Porsche’s entry-level sports car is in limbo. The all-electric 718 Boxster and Cayman, originally due in 2025, have slipped to 2027 — and reports from early 2026 say the program may not survive at all under new CEO Michael Leiters.
How the 718 got stuck
The combustion 718 left EU showrooms in mid-2024, an early casualty of cybersecurity regulations the aging platform couldn’t meet cost-effectively, and production wound down globally around October 2025. The plan was a clean handover to an electric successor. Then Northvolt — the Swedish battery maker contracted to supply the high-performance cells the car was designed around — collapsed into bankruptcy, leaving Porsche without a supplier for its most weight-sensitive EV. The launch slipped from 2025 to 2026, then to 2027.
New CEO, new doubts
Michael Leiters took over as Porsche CEO on January 1, 2026, and by February, reports citing Bloomberg said he was weighing scrapping the all-electric 718 entirely. The case against it has been building: ballooning development costs, no battery supplier locked in, and a 26 percent drop in Porsche’s China sales in 2025 that has cooled the company’s appetite for an EV-only sports-car bet. Porsche has meanwhile pivoted toward extending its profitable combustion models — the 911, Cayenne, and Macan — and some reporting suggests a stopgap revival of combustion 718 production is on the table if the EV is killed.
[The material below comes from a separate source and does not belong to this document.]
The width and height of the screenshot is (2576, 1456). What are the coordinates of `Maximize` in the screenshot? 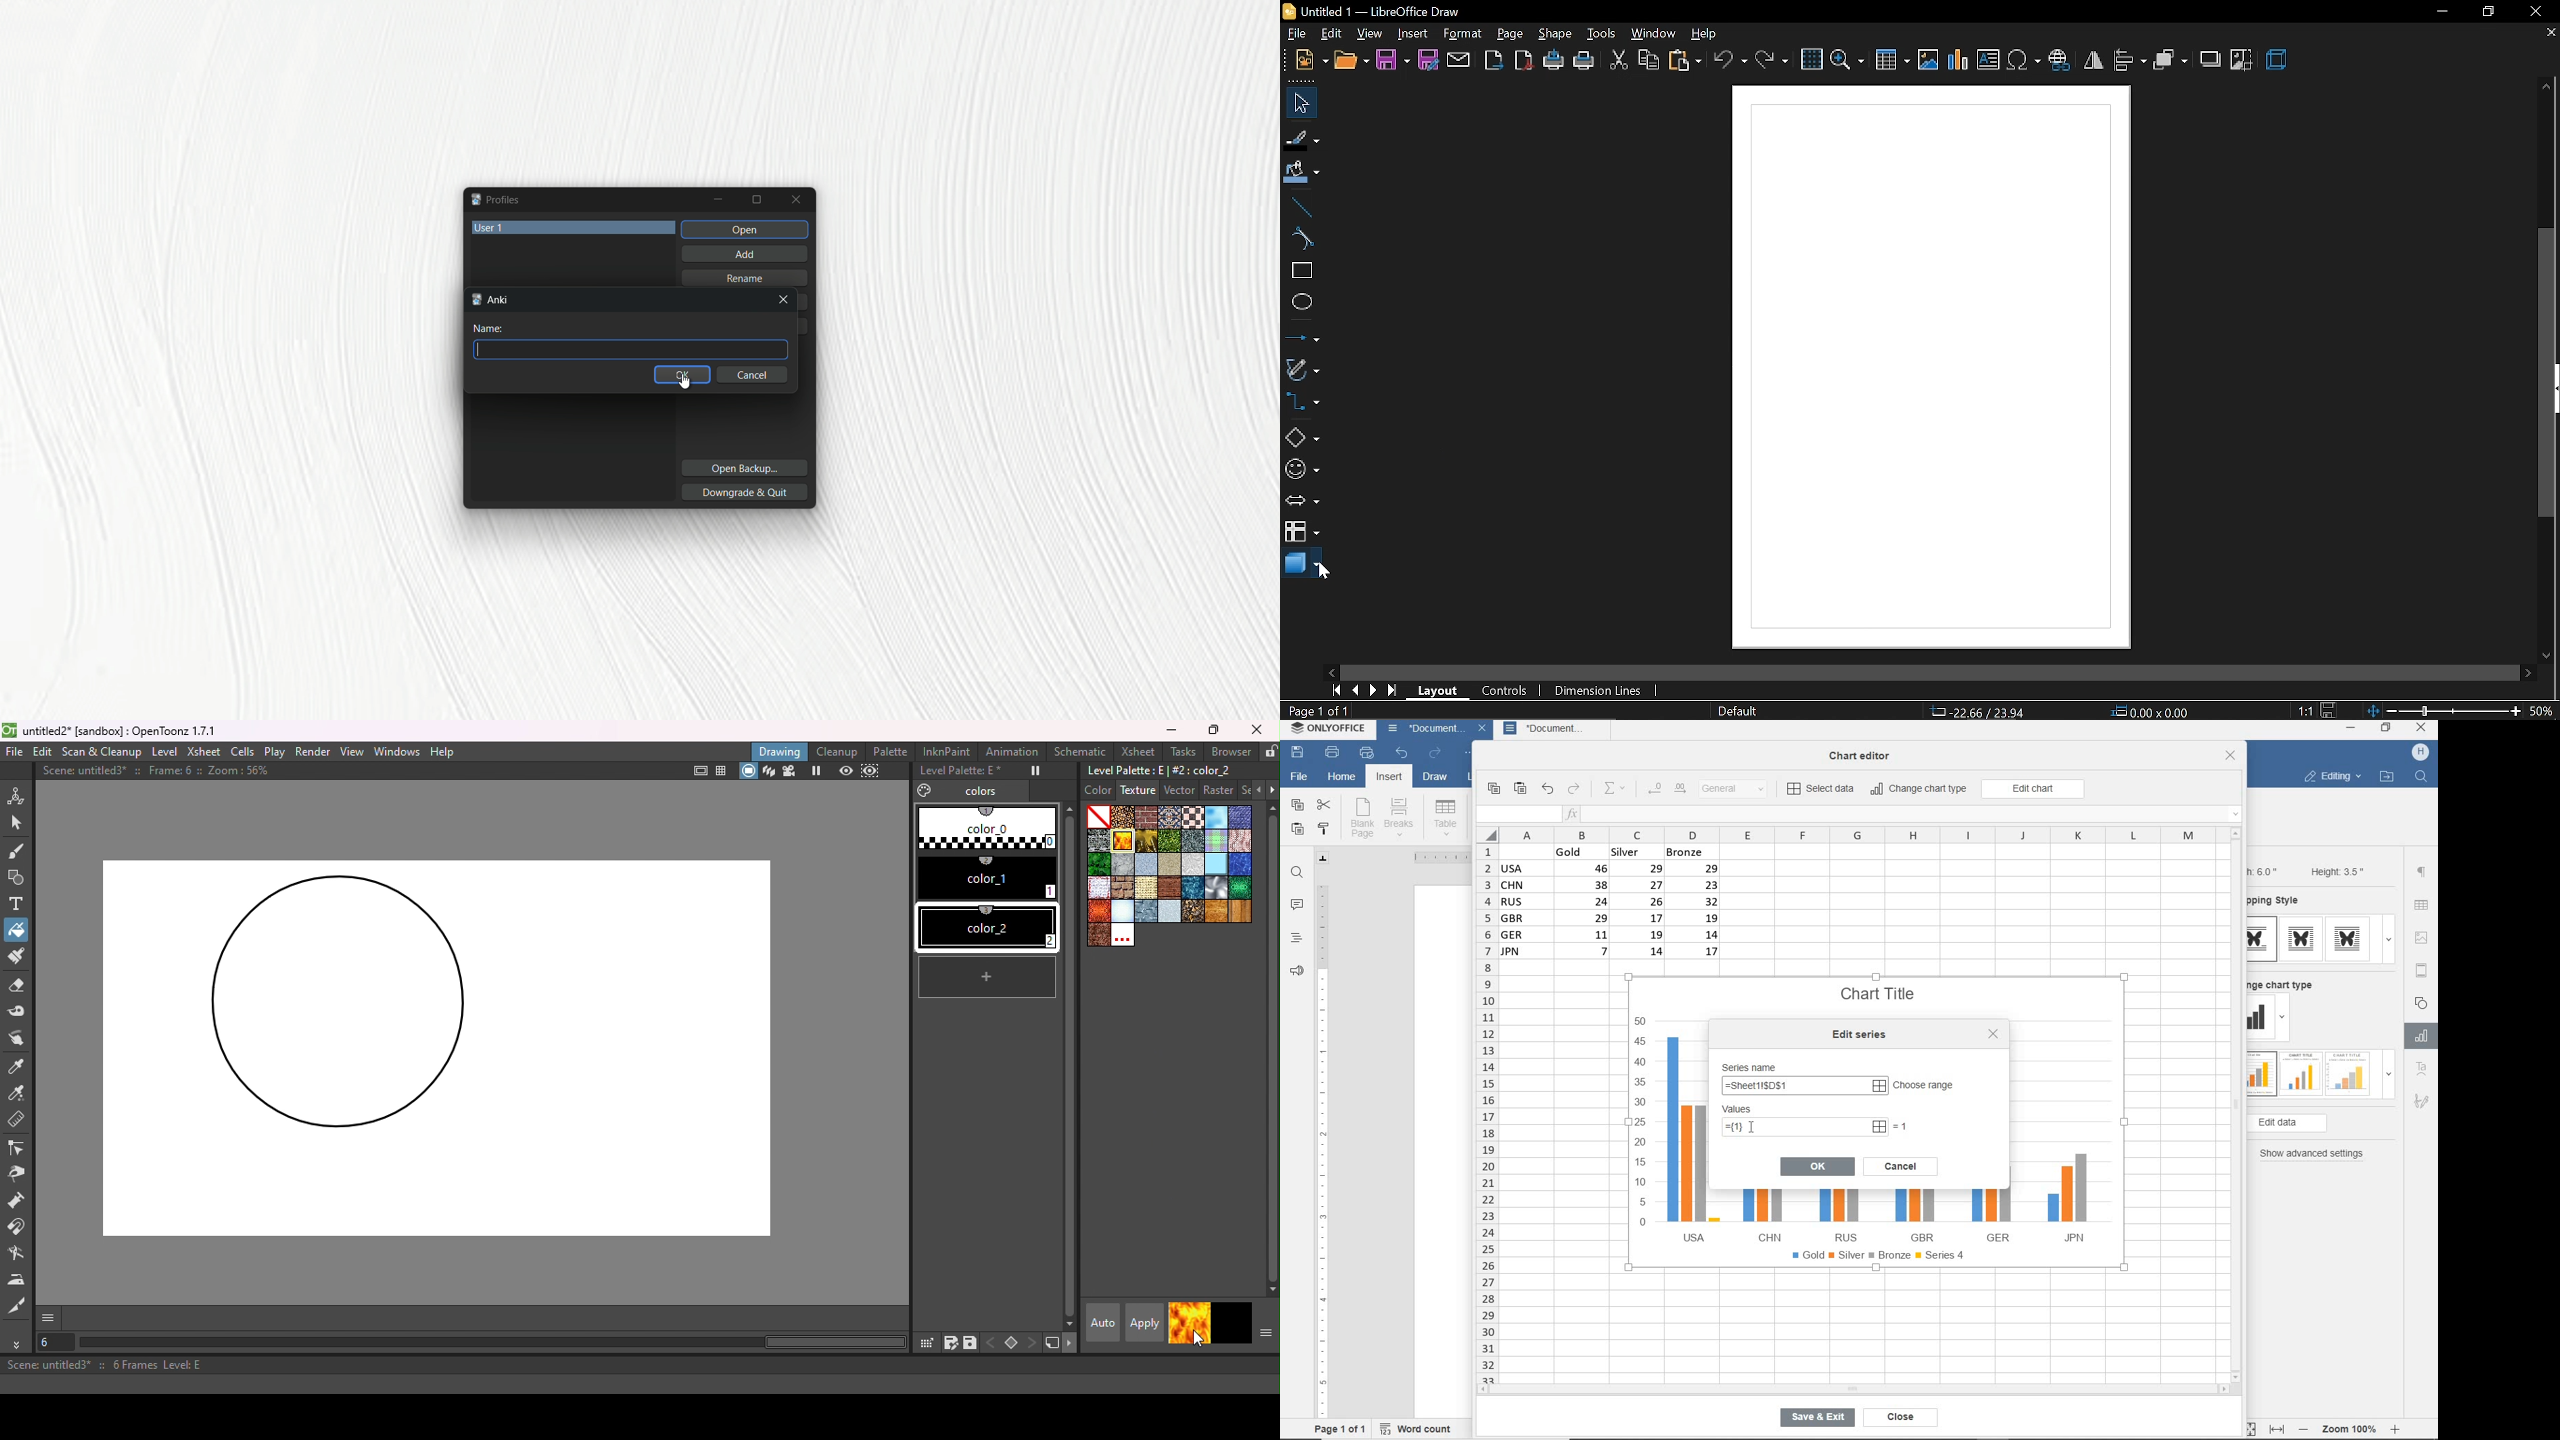 It's located at (759, 200).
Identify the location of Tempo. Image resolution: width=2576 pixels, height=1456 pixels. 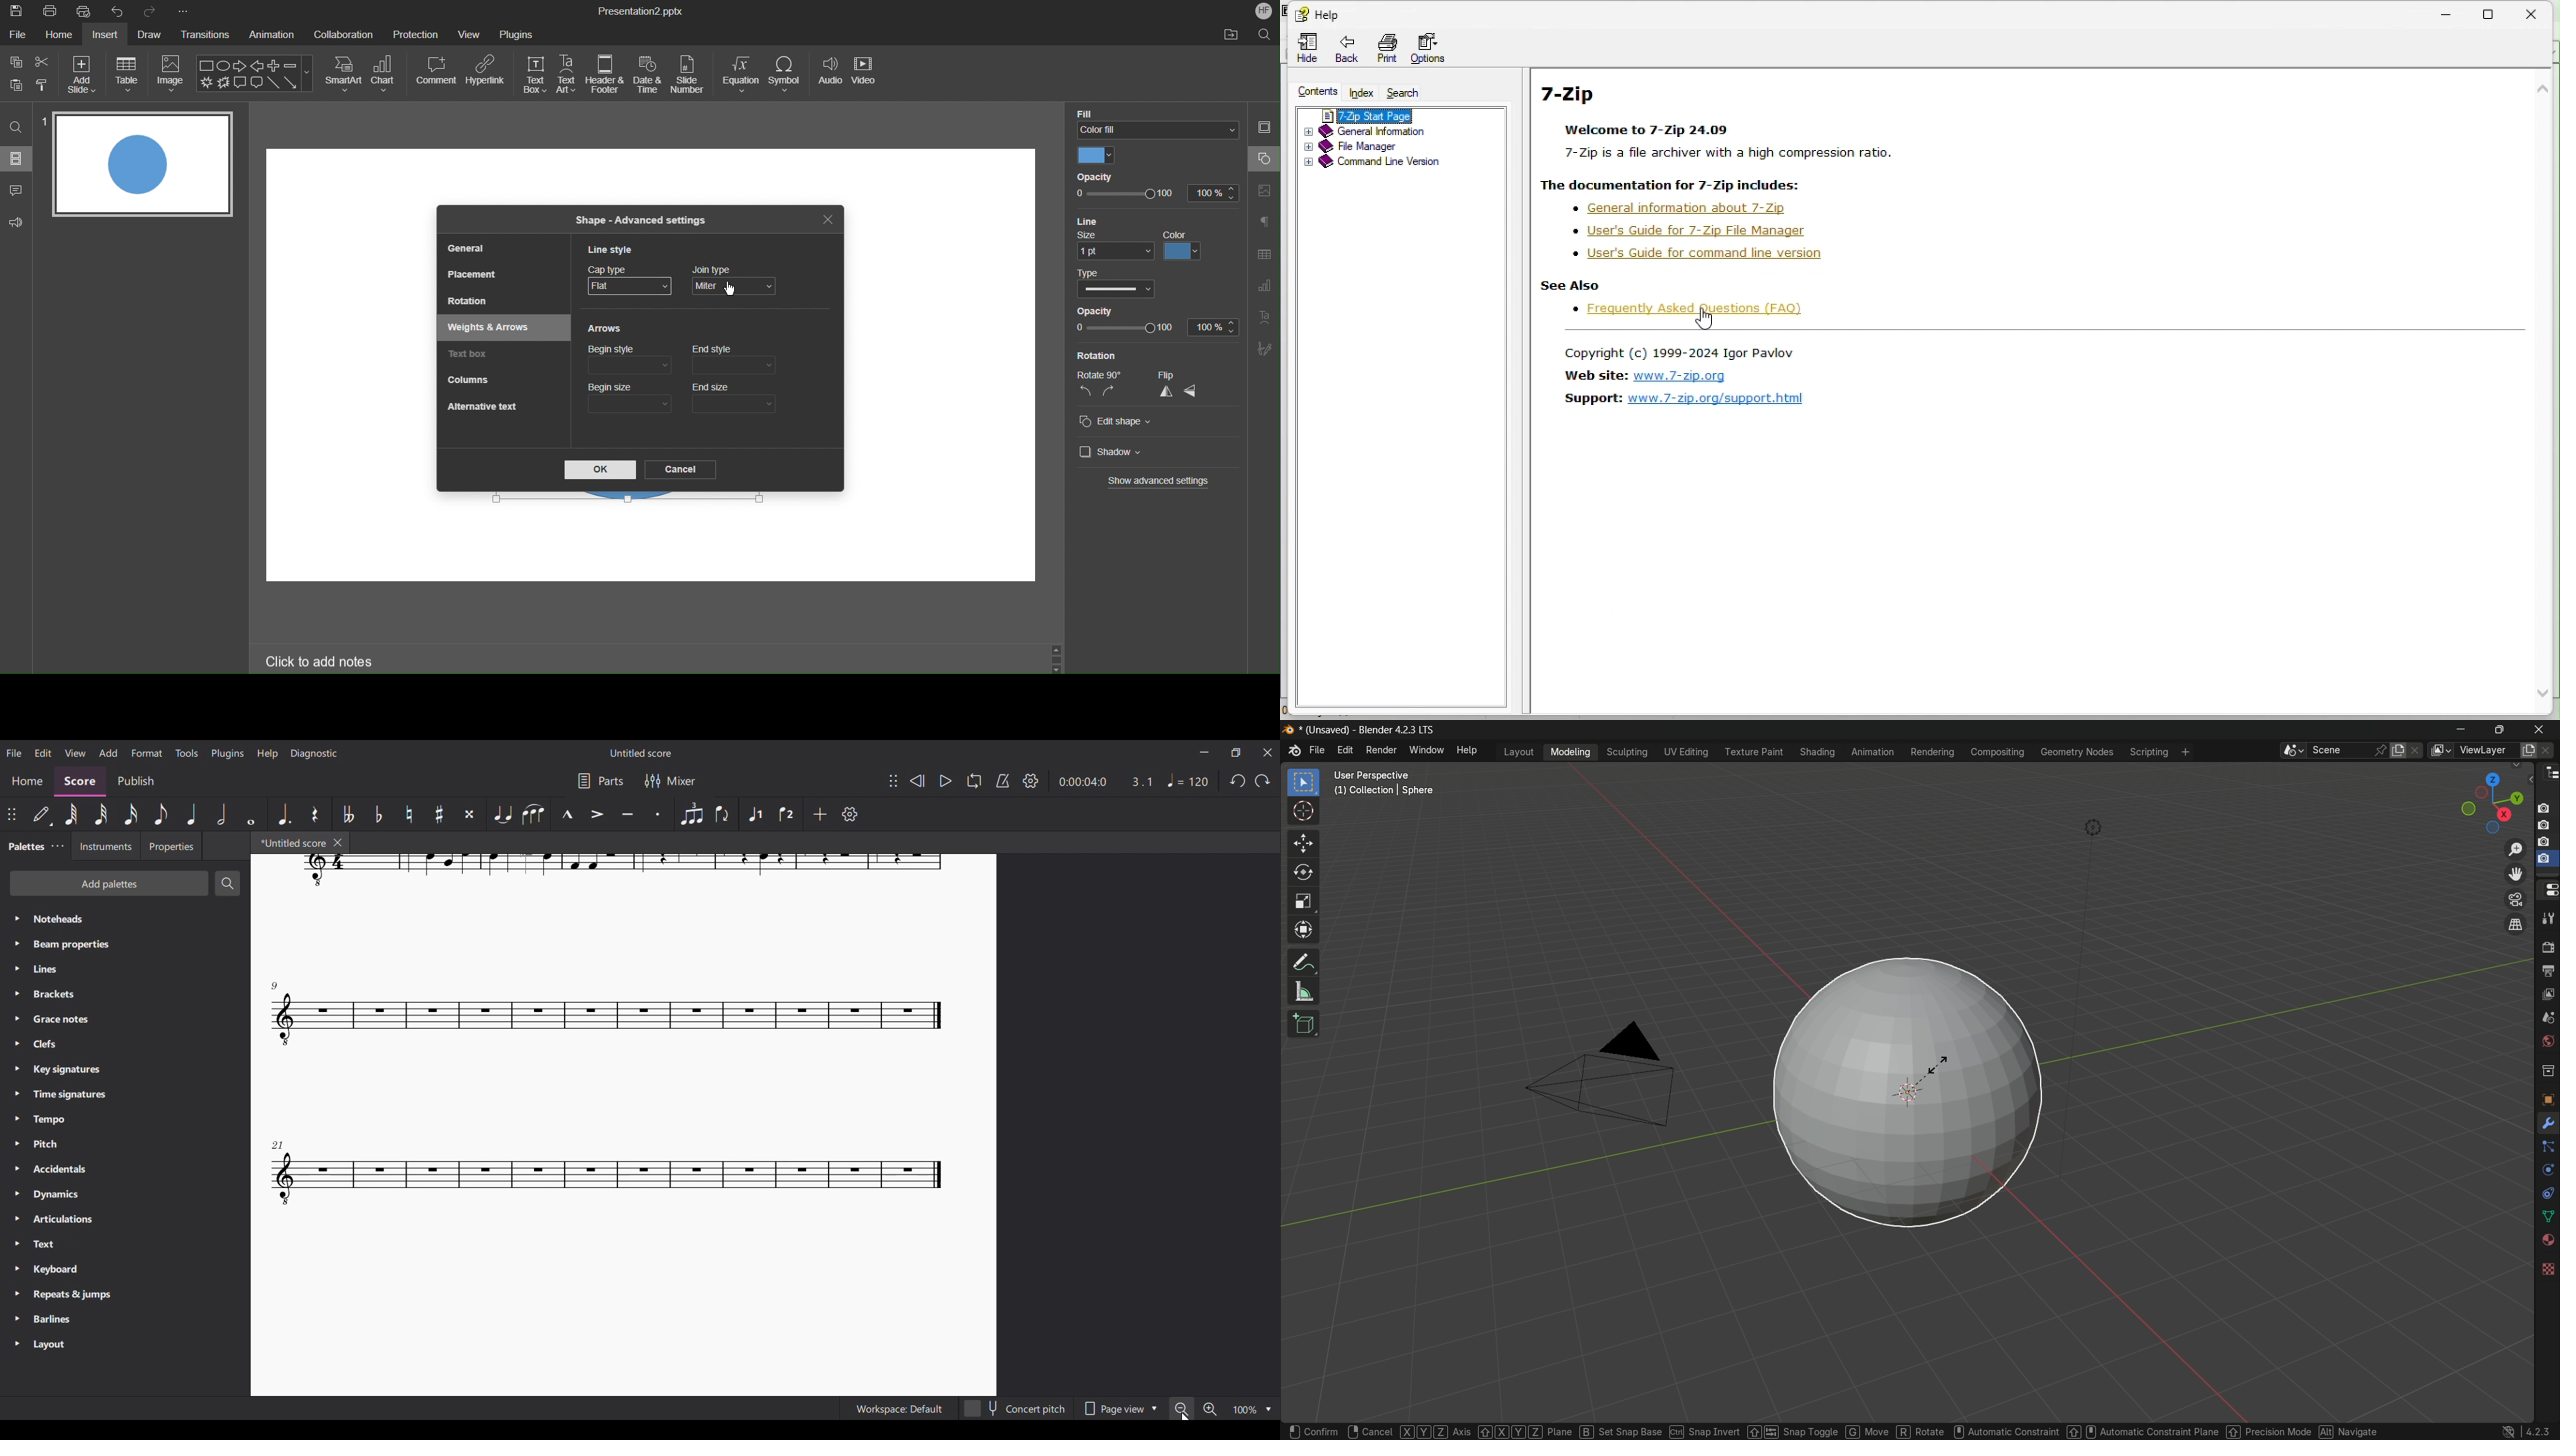
(1189, 780).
What this means for buyers
As of mid-2026, there is simply no 718 to buy new — a gap in the lineup Porsche never intended. If the electric car survives, 2027 is the earliest realistic showroom date; if it doesn’t, the outgoing combustion Cayman and Boxster become the last of their line, which used-market prices are already starting to reflect. Either way, the original promise — a sub-1,600-kg electric roadster on an 800-volt platform, “analogue in spirit” — now reads less like a spec sheet and more like an open question.